In Wikimedia Tool Labs you can review the edit history of wiki pages. We wrote python scripts to download the result of a series of keywords/wikipages related to environmental issues. The following figure shows the monthly edits on this wikipages.

wikiedit

from bs4 import BeautifulSoup
import urllib2
import numpy as np
from datetime import datetime
import matplotlib
import matplotlib.pyplot as plt
import random
import time
import matplotlib.cm as cm
import re

ks = ['Sustainability','Energy use','Recycling','Carpooling','Low carbon',
  'Carbon footprint','Flu shot','Organic','Vegetarian',
  'Vegan','Carbon neutral','Electric car']
directory = 'define your own directory'

def plotEdits(ax,keyword,col,lab):
    url = 'http://tools.wmflabs.org/xtools/articleinfo/index.php?article='+keyword+'&lang=en&wiki=wikipedia'
    html = urllib2.urlopen(url).read()
    time.sleep(random.random())
    soup = BeautifulSoup(html)
    s=soup.body.findAll('table', {"class" : "months wikitable"})[1]
    data=[ [i.string,i.parent.findAll('td')[1].string]  for i in s.findAll('td', {"class" : "date"})]
    data=np.array([[datetime.strptime(x, '%m/%Y'),int(y)] for x,y in data])
    x,y=(matplotlib.dates.date2num(data[:,0]),data[:,1])
    ax.plot_date(x,y,marker='^',markersize=3,linestyle='-',color=col,label=lab)
    
fig = plt.figure(figsize=(12, 6),facecolor='white')
ax=fig.add_subplot(111)
l = len(ks)
cmap = cm.get_cmap('rainbow', l)
for i in range(l):
    print i
    plotEdits(ax,ks[i],cmap(i),ks[i])
    plt.legend( loc='upper right', numpoints = 1 )
fig.savefig(directory + 'wikiedit.png')
plt.show()

If you’ve heard ‘edit war’, you would assume that the number of edits is a proxy of the controversiality of issues. If we accept this assumption, we will find that among the studied keywords ‘Carbon footprint’ and ‘flu shot’ is the two most controversial issues. This observation is consistent with our exploration on Twitter.

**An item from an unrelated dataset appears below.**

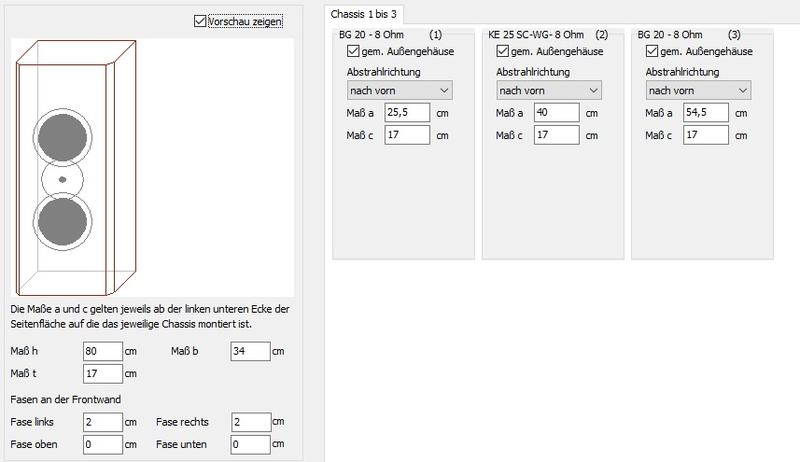Viewport: 800px width, 462px height.
Task: Click Maß c field of chassis 2
Action: click(557, 135)
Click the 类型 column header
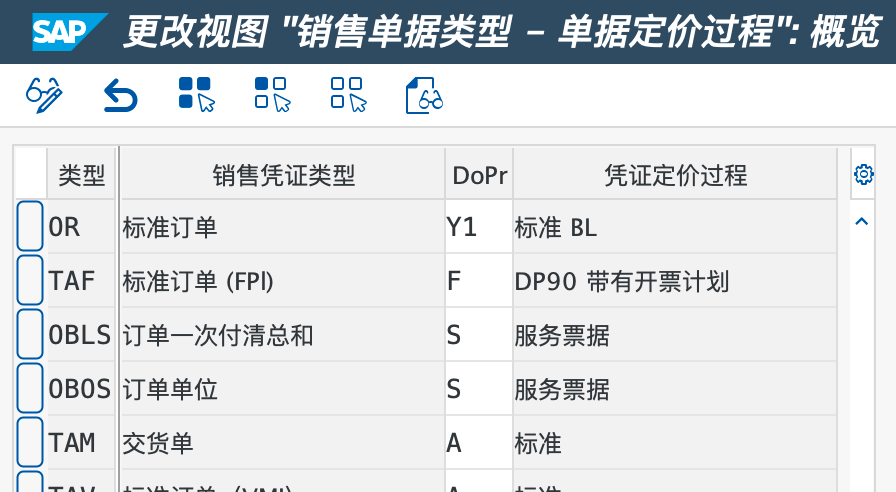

We can also plot the number of averaged daily edits against the time span of issues, as shown above. Putting together this figure and the last one, we can differentiate the issues that burst and die in a short time period (or are lack of controversiality, such as low carbon and car pooling) from the issues that remain active or controversial during the entire editing history (such as vegetarian).

wikiedithist

def getStat(keyword):
    url = 'http://tools.wmflabs.org/xtools/articleinfo/index.php?article='+keyword+'&lang=en&wiki=wikipedia'
    html = urllib2.urlopen(url).read()
    time.sleep(random.random())
    soup = BeautifulSoup(html)
    s=soup.body.findAll('table', {"class" : "months wikitable"})[1]
    begin=s.findAll('td', {"class" : "date"})[0].string
    begin=datetime.strptime(begin, '%m/%Y')
    data=soup.body.findNext('table')
    data=data.findAll('td')
    tedit=int(re.sub(r'[^\w]', '',  data[3].string))
    dayinterval = float(re.split(' ',data[13].string)[0])
    days = tedit*dayinterval
    dailyedit = 1/dayinterval
    return [begin,days,dailyedit]
	
st={}
for i in ks:a
    print ks.index(i)
    st[i]= getStat(i)
ts=sorted(st.items(),key=lambda x:x[1])

l = len(ts)
cmaprect = cm.get_cmap('gist_heat', l)
fig = plt.figure(figsize=(12, 8),facecolor='white')
ax = fig.add_subplot(111)
for i in range(l):
    rect = matplotlib.patches.Rectangle((i,i*2), ts[i][1][1]/365, ts[i][1][2] ,color=cmaprect(i-1))
    ax.add_patch(rect)
    ax.text(i,i*2,ts[i][0],color='gray',size=ts[i][1][2]*10+10)
plt.xlim([-0.5, 21])
plt.ylim([-0.5, 24])
plt.xlabel('years')
plt.ylabel("daily edits")
plt.savefig(directory + 'wikiedithist.png')
plt.show()